(Beginning of Available data)

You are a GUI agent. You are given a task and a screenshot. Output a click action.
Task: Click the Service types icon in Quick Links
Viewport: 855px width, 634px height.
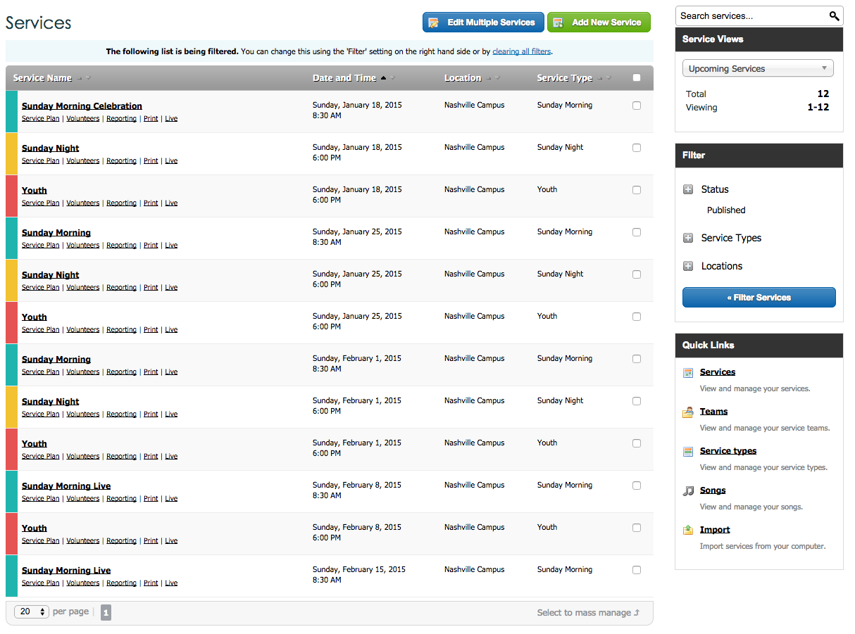(x=688, y=452)
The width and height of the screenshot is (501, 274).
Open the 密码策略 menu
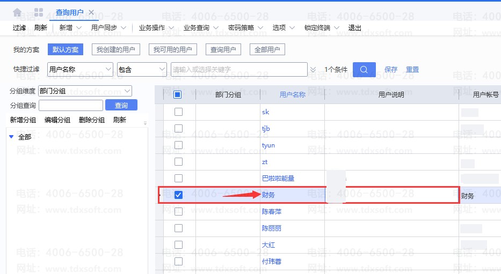point(245,28)
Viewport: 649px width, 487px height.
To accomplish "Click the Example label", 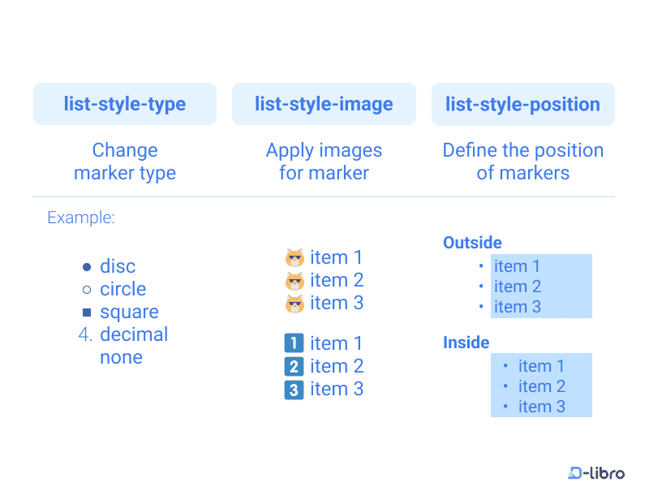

(End of Available data)

**Exercise**
From the entries above, copy every line containing the word "screenshot".

**Solution to this exercise**
You are a GUI agent. You are given a task and a screenshot. Output a click action.
The width and height of the screenshot is (501, 274).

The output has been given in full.